Pressure Scaling Effects on Ignition and Detonation Initiation in a Pulse Detonation Engine

Abstract

An experimental study was done to examine the effects of elevated initial tube pressure in the Pulse Detonation Engine (PDE). Measured parameters were the ignition time, deflagration to detonation transition (DDT) run-up distance, DDT times, and ChapmanJouguet (C-J) velocity. Mixed with air, three fuels, i.e., aviation gasoline, ethylene, and hydrogen, were tested at various initial pressures and equivalence ratios. An aftermarket automotive ignition system was employed, along with two plasma ignition systems to quantify the benefits of each. Measured results show a reduction in the ignition time of roughly 50% and in the DDT distance of roughly 30%, for all three fuels at an initial tube pressure of 3 atmospheres.
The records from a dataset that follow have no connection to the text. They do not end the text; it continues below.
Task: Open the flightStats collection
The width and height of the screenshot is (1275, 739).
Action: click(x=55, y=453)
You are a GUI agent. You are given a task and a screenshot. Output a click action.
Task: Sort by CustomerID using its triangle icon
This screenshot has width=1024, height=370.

With atmospheric initial tube pressure, the transient plasma ignition system yielded the shortest ignition times, followed by the thermal plasma ignition system, and lastly the aftermarket automotive ignition system. At roughly 2 atmospheres of initial pressure the thermal plasma ignition system showed no benefit over the aftermarket automotive ignition system. C-J wave speeds have shown to increase with elevated initial pressure, and agree with numerical results. In addition to the experimental results, a brief Chemkin analysis was done to model the aftermarket automotive ignition system to estimate ignition times of the mixtures at pressures that were not tested.